• **VORLIEGENDER TEXT**:
1967 endet die Bauzeit des 230 SL nach 19.381 gebauten Exemplaren. Ersetzt wird er durch den 250 SL, der mit 2.496 cm³ etwas mehr Hubraum aufweist, aber ansonsten — auch im Hinblick auf die Leistung — recht identisch ist. Einzelne Verbesserungen wie die Verfügbarkeit von Scheibenbremsen vorn und hinten werden aber dennoch vorgenommen.
Wer etwas mehr PS haben wollte, musste noch ein weiteres Jahr warten. Der 280 SL hat nicht nur mehr Hubraum, sondern auch mit 125 kW/170 PS etwas mehr Leistung.
Wie eigentlich jede SL-Generation, hat auch die Baureihe W 113 auf ihre Art Maßstäbe gesetzt und die Richtung für die Marke vorgegeben. Die Vorgänger W 198 und W 121 waren die Pioniere, der Nachfolger R 107 mit seinem 18-jährigen Bauzeitraum von 1971 bis 1989 der Wegbereiter für größere Reichweiten und Stückzahlen. Aber die Pagode als Sehnsuchts-Mercedes der 60er Jahre ebnet den Weg der SL-Roadster, der bis heute andauert.

• **IHRE AUFGABE**:
Nennen Sie bitte anhand des Textes über die Baureihe W 113, nach wie vielen gebauten Exemplaren die Bauzeit des 230 SL endete.

• **ERFASSTE DATEN**:

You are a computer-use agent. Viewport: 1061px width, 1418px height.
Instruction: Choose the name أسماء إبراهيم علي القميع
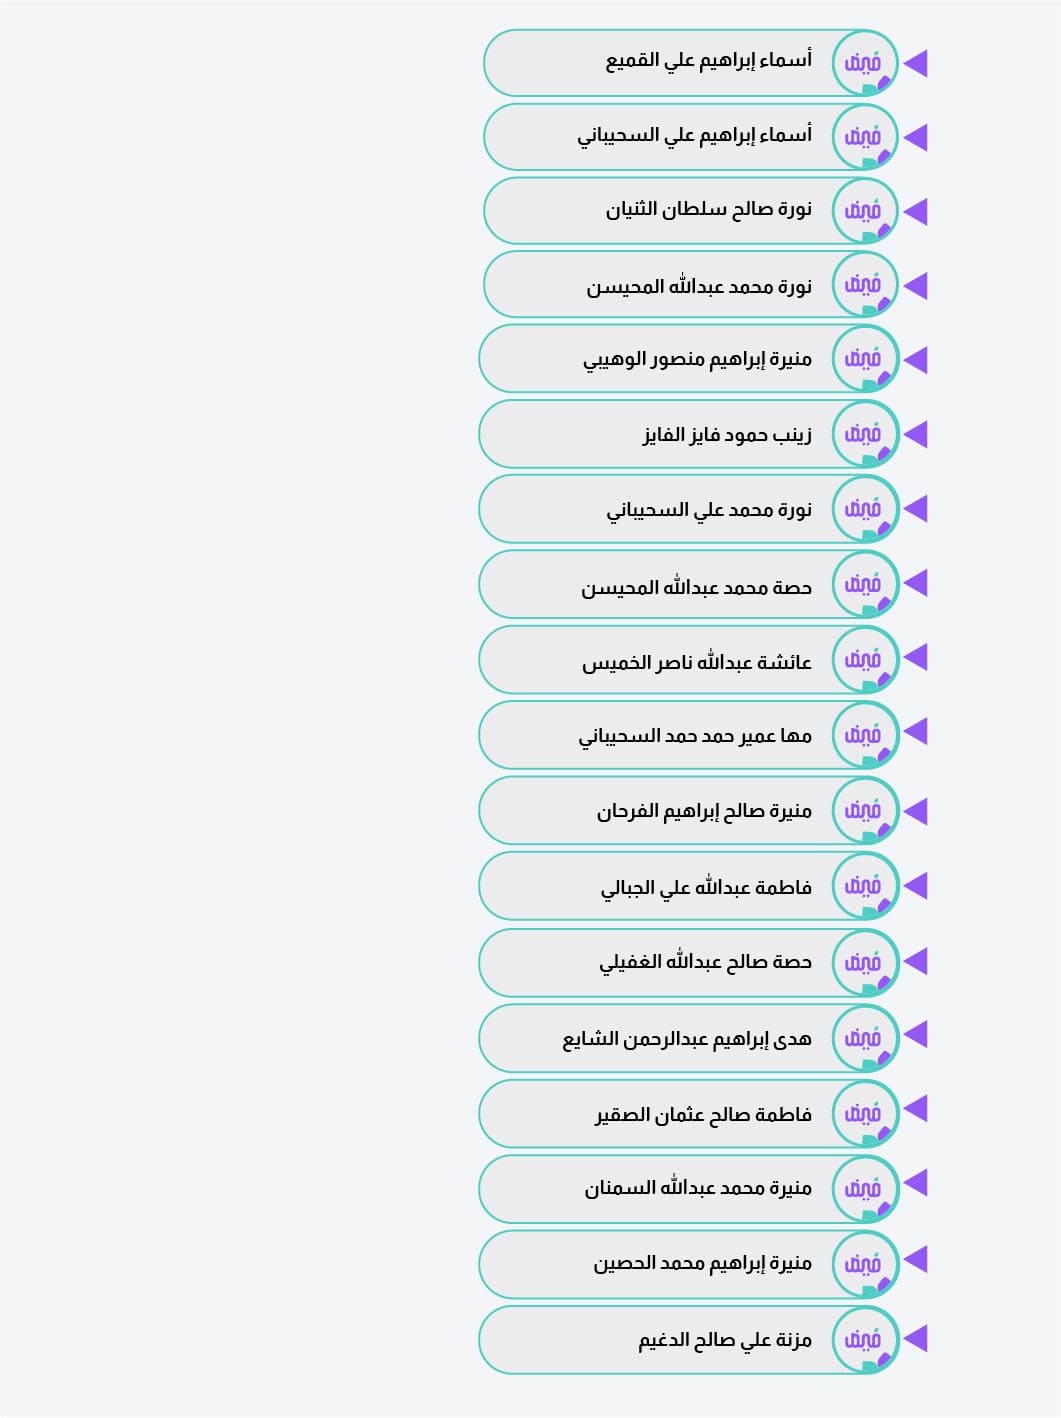point(709,61)
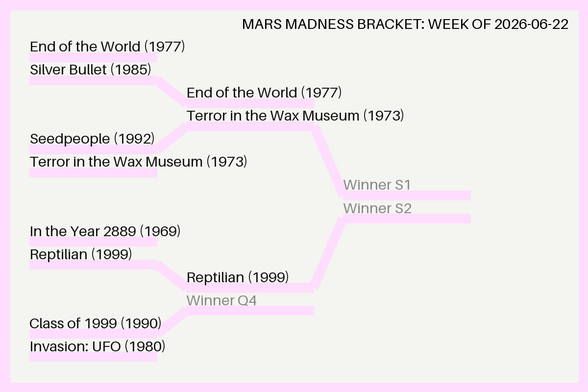
Task: Click Winner S1 final slot
Action: coord(377,185)
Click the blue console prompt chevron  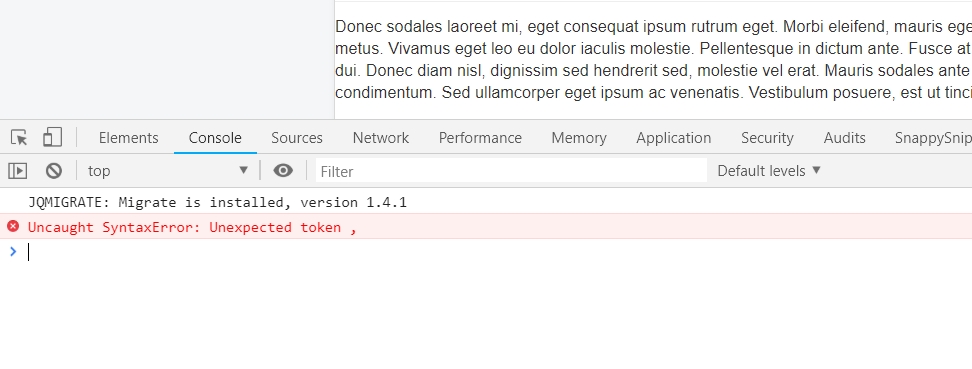13,251
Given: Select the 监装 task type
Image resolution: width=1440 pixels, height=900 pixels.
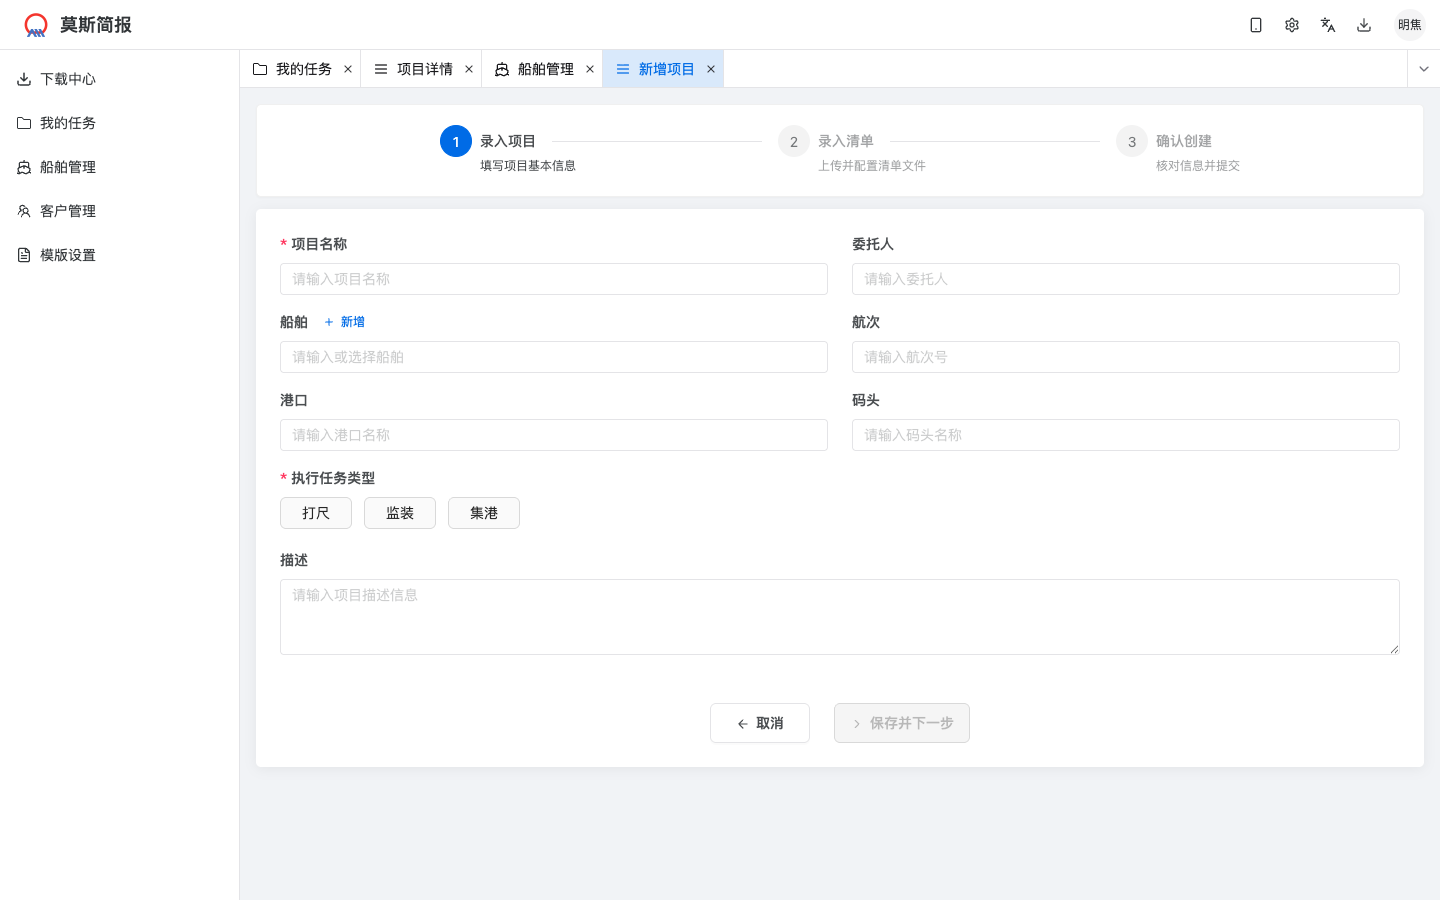Looking at the screenshot, I should point(400,513).
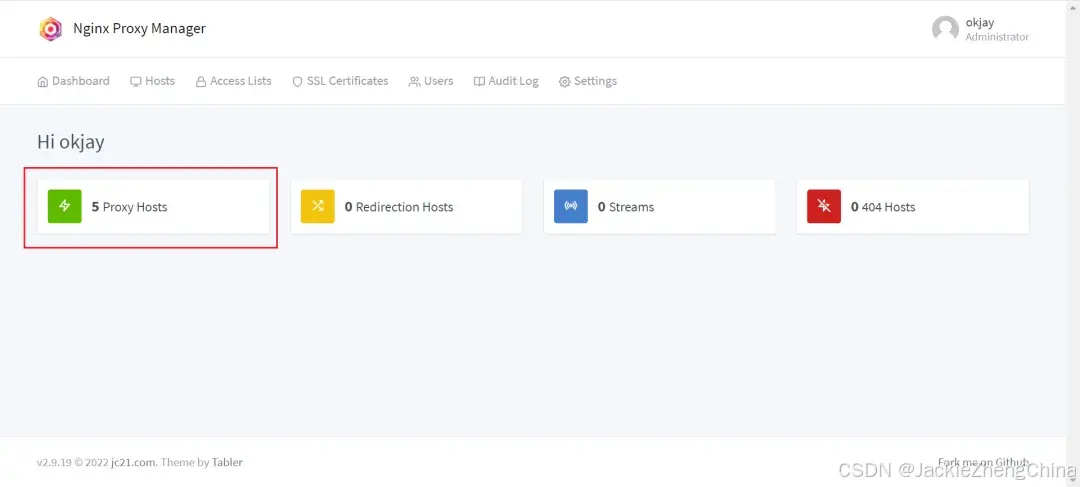Open the Audit Log tab
Image resolution: width=1080 pixels, height=487 pixels.
pyautogui.click(x=506, y=81)
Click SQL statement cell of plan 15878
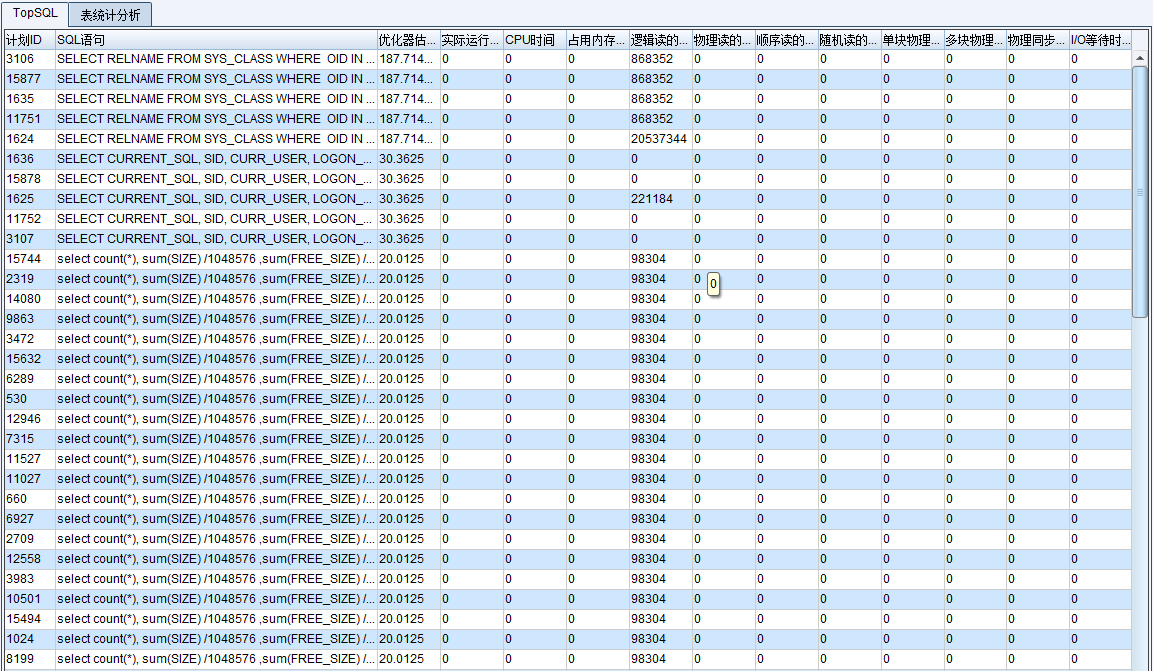The width and height of the screenshot is (1153, 671). 215,179
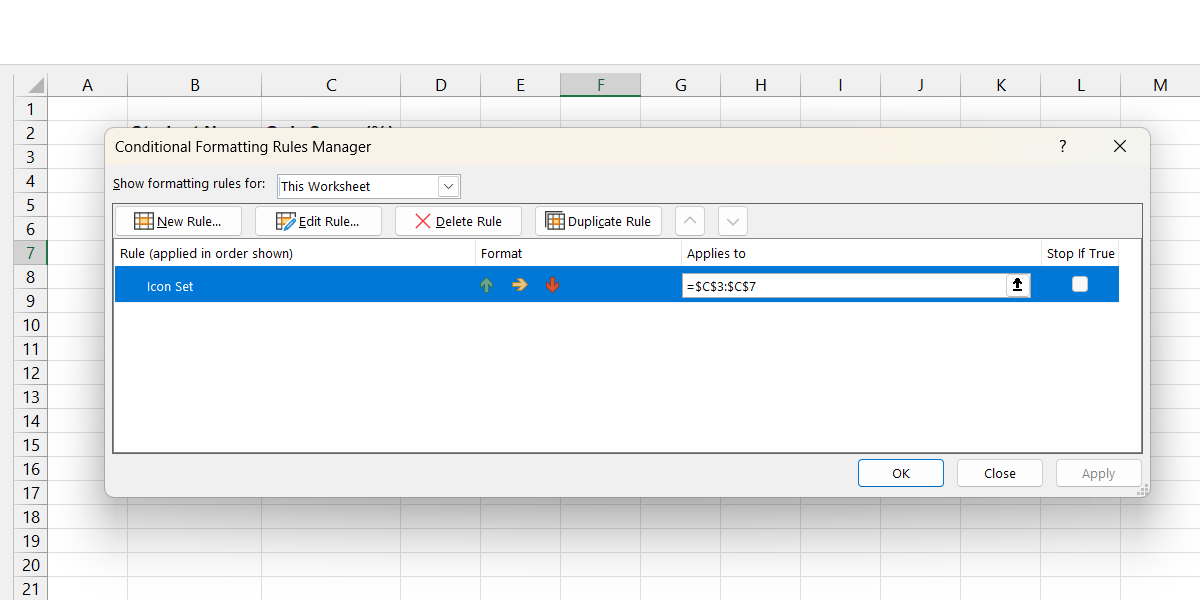Click the red X Delete Rule icon

click(424, 221)
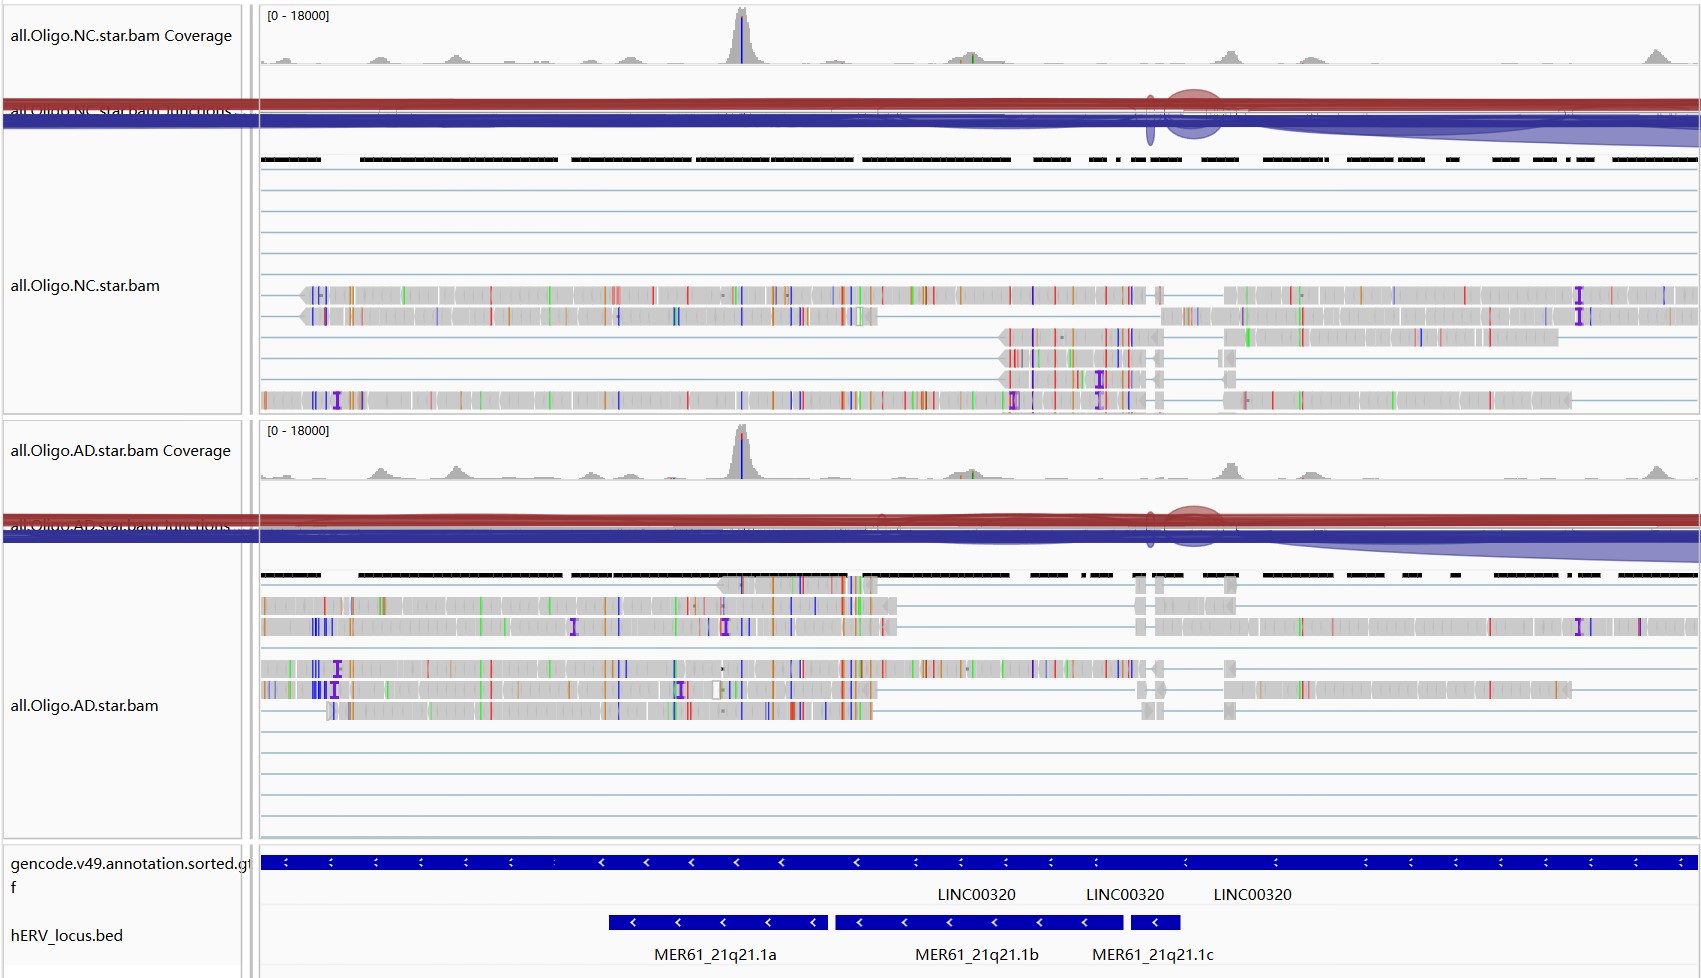Select the all.Oligo.NC.star.bam alignment track name
The width and height of the screenshot is (1701, 978).
click(85, 286)
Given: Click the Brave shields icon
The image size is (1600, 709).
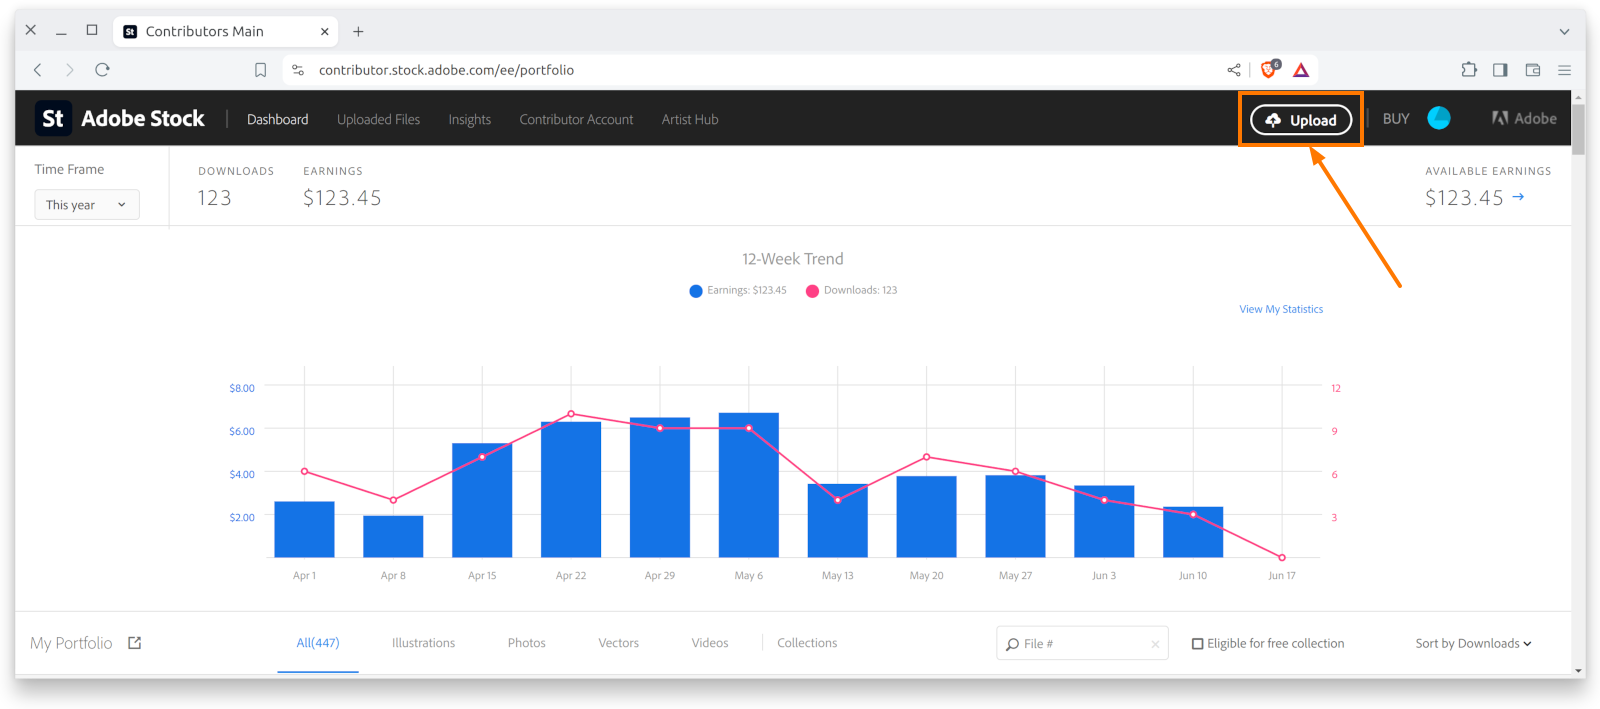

• **LÖSUNG**:
Nach 19.381 gebauten Exemplaren.